[Dataset items]
####
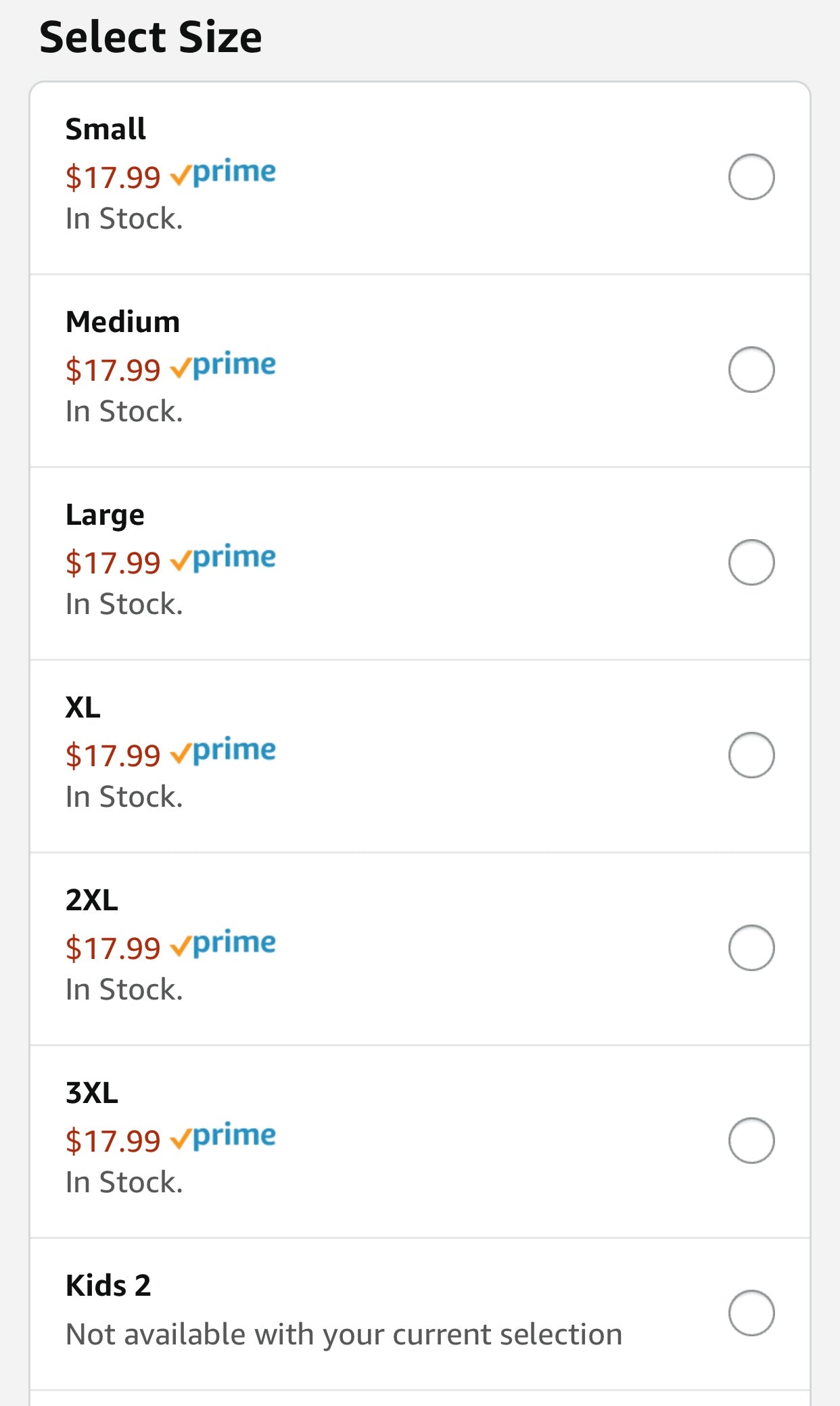
Task: Choose the 3XL size radio button
Action: coord(751,1141)
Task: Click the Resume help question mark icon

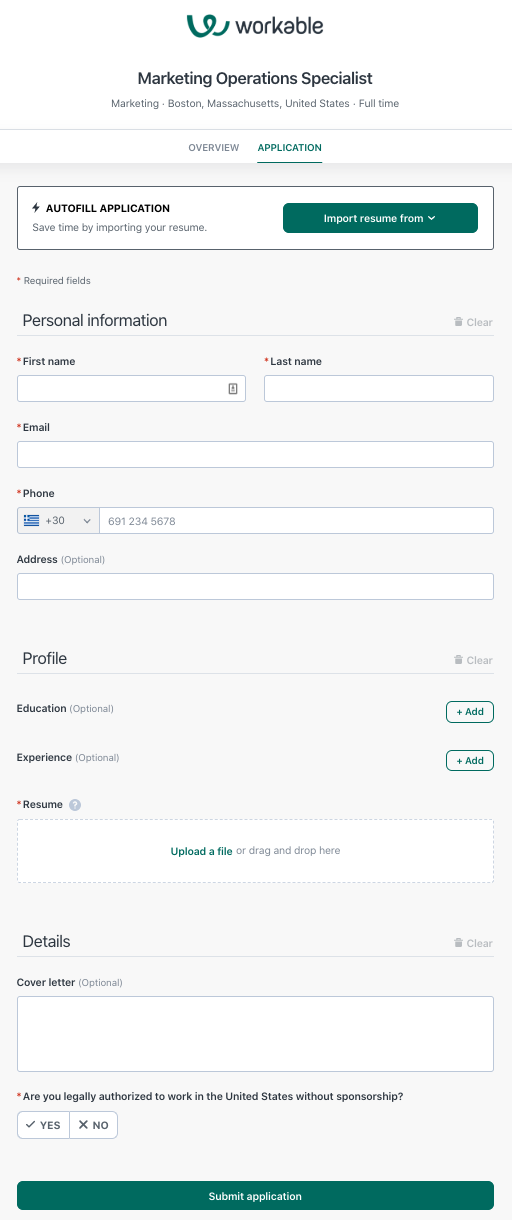Action: [75, 805]
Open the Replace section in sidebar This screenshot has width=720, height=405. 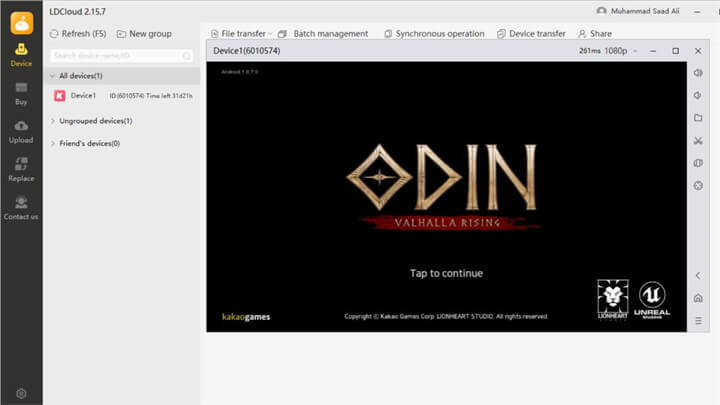tap(21, 169)
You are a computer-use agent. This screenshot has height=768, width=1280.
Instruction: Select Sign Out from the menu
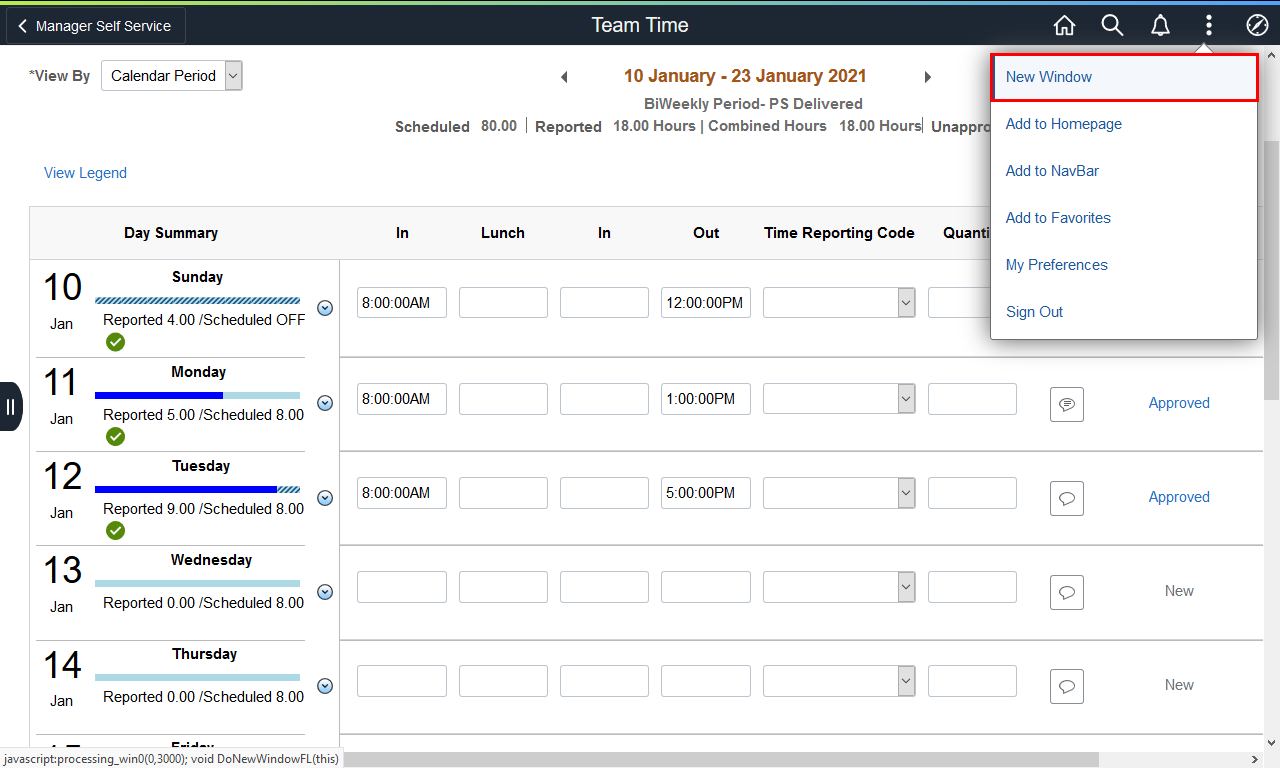(x=1034, y=312)

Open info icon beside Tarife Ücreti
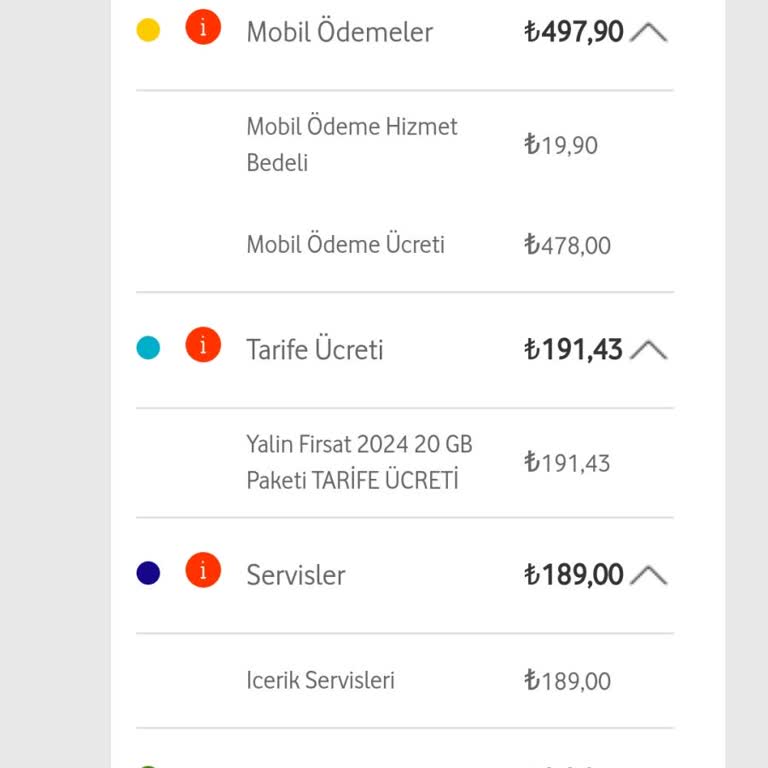pos(203,344)
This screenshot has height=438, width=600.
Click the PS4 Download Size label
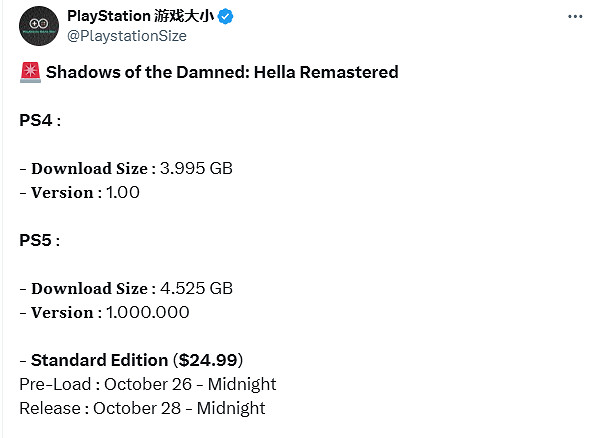click(93, 168)
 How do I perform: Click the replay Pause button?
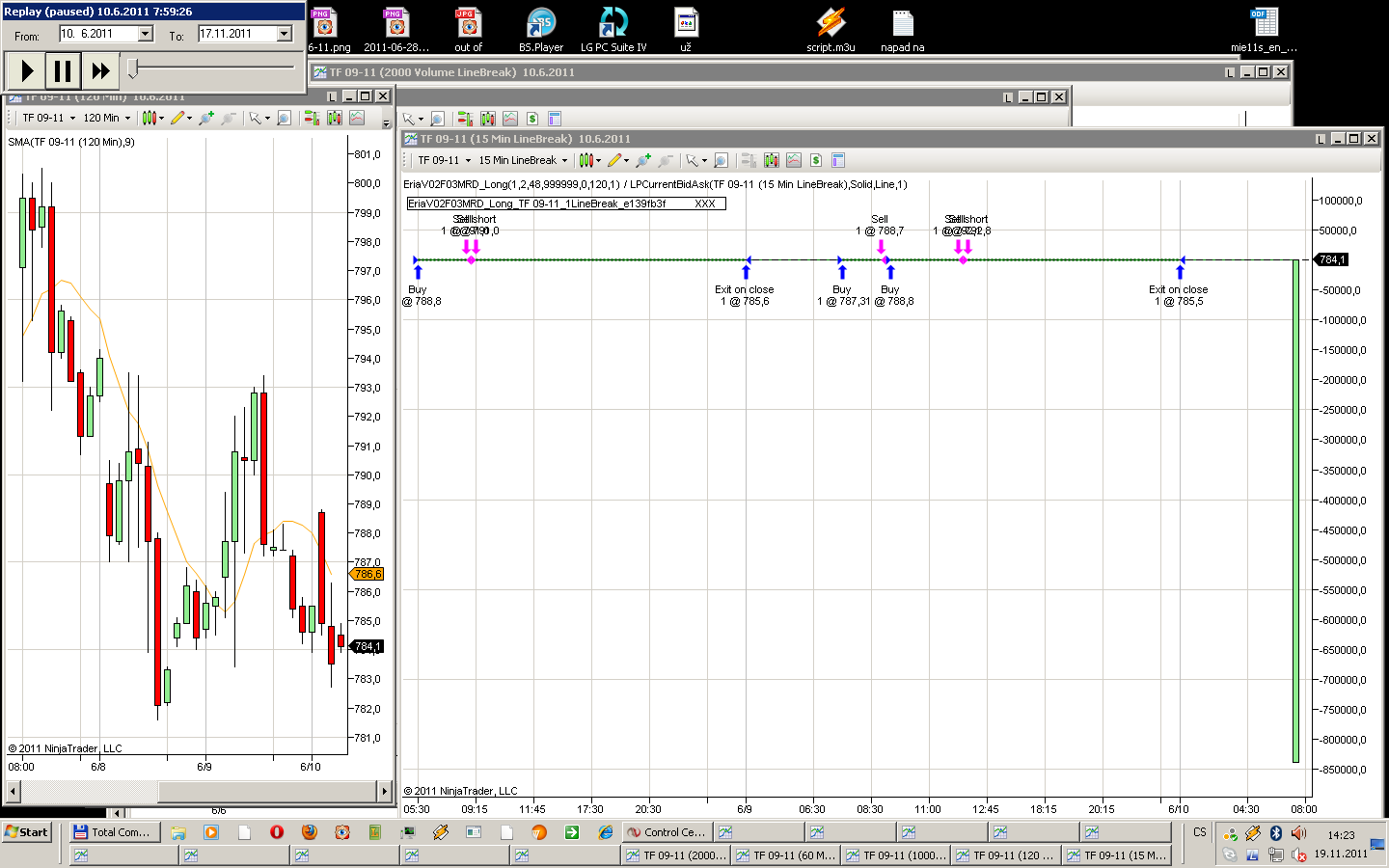63,70
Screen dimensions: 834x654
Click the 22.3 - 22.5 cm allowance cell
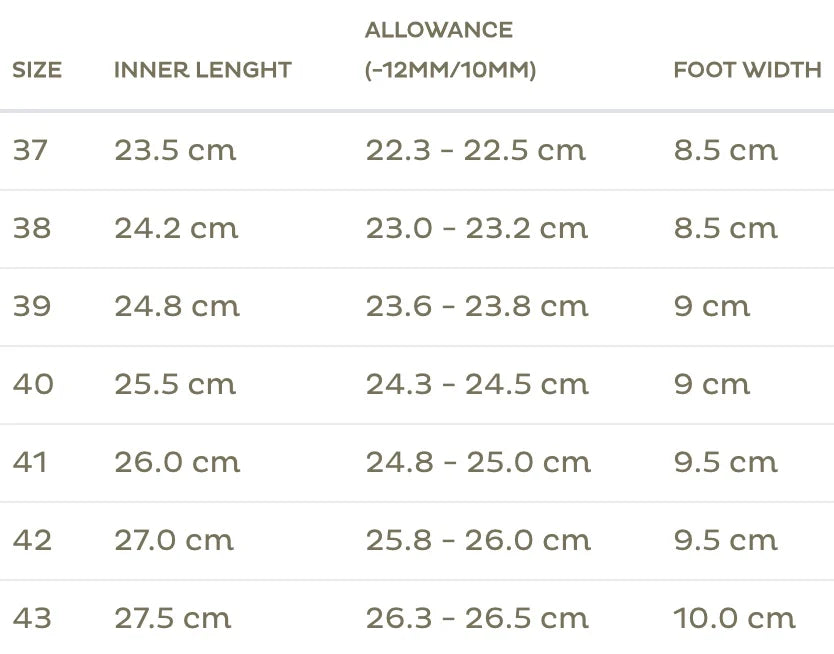click(x=476, y=150)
####
### Exercise details
Rewrite the data starting with the line that contains "This screenshot has height=438, width=600." and going on through the end of the data, with "Pause" replaced by "Play" and everything else unchanged. Leave the pictures out of the answer.

### Output of the exercise
This screenshot has height=438, width=600.
Click the PS4 Download Size label
click(93, 168)
 How do I perform: Click the replay Play button?
63,70
Screen dimensions: 834x654
Click the 22.3 - 22.5 cm allowance cell
click(x=476, y=150)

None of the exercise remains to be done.